Dialysis is a procedure that removes waste products from the body. When the kidneys are not functioning correctly, these waste products build up and remain in the blood. As the quantity of these waste products rise in the blood, the patient becomes sick with symptoms such as progressive nausea and vomiting, lack of appetite, muscle cramps and itching. This is called uremia. Family members may notice that the person with uremia may become sleepy, tired or weak.
Dialysis is a cleansing procedure that removes toxins and excess water from the blood (replacing the job the patient's kidneys were doing before they stopped functioning correctly). This is necessary when the kidneys are no longer able to filter these waste products and remove the extra fluid that accumulates. Dialysis is required when your kidneys are no longer performing enough of their function of cleansing the blood of waste and excess fluid (End Stage Renal Disease [ESRD] has set in). A person can lose approximately 80-90% of their kidney function before its the time for dialysis. There are two types of dialysis, hemodialysis and peritoneal dialysis.
Hemodialysis is done using an artificial kidney machine that directly filters the blood.
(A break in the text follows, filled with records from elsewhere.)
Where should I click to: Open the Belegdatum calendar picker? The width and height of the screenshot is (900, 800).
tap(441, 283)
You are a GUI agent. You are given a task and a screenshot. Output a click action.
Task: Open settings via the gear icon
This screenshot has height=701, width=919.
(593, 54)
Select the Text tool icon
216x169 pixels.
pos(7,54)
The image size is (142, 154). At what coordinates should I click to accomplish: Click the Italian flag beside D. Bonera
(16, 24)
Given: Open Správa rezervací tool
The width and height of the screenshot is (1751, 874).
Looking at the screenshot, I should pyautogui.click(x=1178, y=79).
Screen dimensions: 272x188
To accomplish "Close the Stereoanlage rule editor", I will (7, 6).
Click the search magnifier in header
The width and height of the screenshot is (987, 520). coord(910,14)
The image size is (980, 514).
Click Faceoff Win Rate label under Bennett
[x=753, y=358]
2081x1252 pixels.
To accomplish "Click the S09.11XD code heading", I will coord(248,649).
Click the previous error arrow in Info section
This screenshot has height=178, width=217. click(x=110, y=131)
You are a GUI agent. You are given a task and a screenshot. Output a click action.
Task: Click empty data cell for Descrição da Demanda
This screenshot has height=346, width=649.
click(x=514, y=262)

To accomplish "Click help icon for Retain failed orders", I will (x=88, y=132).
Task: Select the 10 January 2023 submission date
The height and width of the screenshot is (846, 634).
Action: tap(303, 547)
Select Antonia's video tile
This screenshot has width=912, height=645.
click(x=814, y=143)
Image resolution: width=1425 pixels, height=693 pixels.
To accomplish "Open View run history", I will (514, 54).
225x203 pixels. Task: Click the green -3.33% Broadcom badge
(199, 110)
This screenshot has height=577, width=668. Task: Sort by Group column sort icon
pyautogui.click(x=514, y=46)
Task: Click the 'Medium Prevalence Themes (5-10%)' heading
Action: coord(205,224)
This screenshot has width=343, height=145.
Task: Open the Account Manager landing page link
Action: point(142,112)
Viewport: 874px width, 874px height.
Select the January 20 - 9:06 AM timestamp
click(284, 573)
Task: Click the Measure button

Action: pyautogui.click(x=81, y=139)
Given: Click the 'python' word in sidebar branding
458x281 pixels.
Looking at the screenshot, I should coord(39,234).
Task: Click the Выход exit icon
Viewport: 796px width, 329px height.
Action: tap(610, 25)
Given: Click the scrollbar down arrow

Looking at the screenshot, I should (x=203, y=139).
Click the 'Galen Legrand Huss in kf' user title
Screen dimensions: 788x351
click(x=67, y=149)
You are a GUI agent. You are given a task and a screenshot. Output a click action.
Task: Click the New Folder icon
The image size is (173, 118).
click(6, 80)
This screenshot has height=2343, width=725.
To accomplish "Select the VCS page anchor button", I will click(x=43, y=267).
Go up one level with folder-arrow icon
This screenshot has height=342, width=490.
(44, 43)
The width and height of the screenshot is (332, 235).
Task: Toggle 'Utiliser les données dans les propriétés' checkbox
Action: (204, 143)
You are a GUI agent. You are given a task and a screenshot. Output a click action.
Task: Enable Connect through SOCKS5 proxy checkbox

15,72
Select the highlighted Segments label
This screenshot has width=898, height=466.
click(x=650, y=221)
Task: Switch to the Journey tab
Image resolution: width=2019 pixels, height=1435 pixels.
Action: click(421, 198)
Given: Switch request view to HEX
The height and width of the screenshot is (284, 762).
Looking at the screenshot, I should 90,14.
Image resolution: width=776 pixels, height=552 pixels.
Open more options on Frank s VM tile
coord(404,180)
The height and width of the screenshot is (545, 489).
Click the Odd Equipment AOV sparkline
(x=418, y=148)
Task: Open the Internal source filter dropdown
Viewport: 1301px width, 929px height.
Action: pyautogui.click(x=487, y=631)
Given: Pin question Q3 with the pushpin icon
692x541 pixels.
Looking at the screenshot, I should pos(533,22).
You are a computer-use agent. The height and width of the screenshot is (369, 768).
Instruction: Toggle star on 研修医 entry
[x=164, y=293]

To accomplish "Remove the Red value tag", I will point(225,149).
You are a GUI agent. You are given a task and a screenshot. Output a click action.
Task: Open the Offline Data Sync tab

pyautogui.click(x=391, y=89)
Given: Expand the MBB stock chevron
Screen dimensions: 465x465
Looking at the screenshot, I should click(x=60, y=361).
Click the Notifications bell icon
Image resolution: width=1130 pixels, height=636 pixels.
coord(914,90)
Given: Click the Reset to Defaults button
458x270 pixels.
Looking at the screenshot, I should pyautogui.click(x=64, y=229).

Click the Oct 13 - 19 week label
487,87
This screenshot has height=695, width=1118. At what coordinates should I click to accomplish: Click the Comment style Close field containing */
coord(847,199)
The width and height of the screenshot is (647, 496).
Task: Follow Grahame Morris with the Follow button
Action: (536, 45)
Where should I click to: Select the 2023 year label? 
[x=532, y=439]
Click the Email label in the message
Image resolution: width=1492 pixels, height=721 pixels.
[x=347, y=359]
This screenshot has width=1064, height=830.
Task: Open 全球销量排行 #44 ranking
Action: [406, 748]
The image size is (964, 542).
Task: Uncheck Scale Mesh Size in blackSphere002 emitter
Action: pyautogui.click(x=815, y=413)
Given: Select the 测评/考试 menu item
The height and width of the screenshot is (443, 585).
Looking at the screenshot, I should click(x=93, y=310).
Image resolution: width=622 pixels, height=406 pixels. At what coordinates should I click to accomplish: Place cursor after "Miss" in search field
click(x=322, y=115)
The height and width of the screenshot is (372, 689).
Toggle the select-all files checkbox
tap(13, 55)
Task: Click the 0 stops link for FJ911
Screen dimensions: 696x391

This occurs by removing the blood from the body via a vein (called a "vascular access," typically in the forearm), running it through the artificial kidney machine (which performs the cleansing step), and reinjecting the blood back into the same vein (but in a slightly different location).
Hemodialysis usually occurs either in a dialysis center or in the home. The dialysis center has televisions for viewing. Most dialyzing patients will either watch TV, read a book or magazine or nap. Most folks who dialyze via hemodialysis are placed on a schedule that includes three days per week of dialyzing for approximately 4 hours. This schedule will typically be either Mon.-Wed.-Fri. or Tues.-Thurs.-Sat., and will either occur in the morning or during the afternoon.
Peritoneal dialysis (PD) is a procedure in which the natural lining of the abdominal cavity is used as a filter. This lining, called the peritoneal membrane, is richly supplied with small blood vessels. Types of PD include continuous ambulatory peritoneal dialysis (CAPD) and continuous cycling peritoneal dialysis (CCPD).
PD is done by instilling about two quarts of a special fluid (dialysate) through a catheter into the abdominal cavity and periodically draining and replacing the fluid. PD requires that a permanent catheter be placed into the abdominal cavity. This soft plastic tube is about 12 inches long with only 4-5 inches remaining outside the body. It is placed below the level of the umbilicus (belly button) and usually to either side of it. The catheter iinsertion is performed in the operating room and often with local anesthesia. The main concern with peritoneal dialysis is the risk of infection. Since the catheter is a direct opening into the abdomen, strict guidelines are used to avoid infection. Patients are examined monthly as outpatients and blood work is done to make sure that the dialysis is adequate.
CAPD requires no external machine. The dialysis is done by connecting the bag of dialysate to the abdominal catheter and allowing the fluid to flow into the abdominal cavity. At this point, the patient can return to their normal activity. After about 4-6 hours, the dialysate is allowed to flow back out of the cavity into the bag (via gravity). At this point the full bag of removed fluid is disconnected and a new bag of dialysate is attached. CAPD patients perform four exchanges per day, seven days per week. The exchanges are typically done once at wakeup, once at bedtime and two more times during the day
CCPD is a modification of CAPD. People who select CCPD dialyze via an automated machine at nighttime.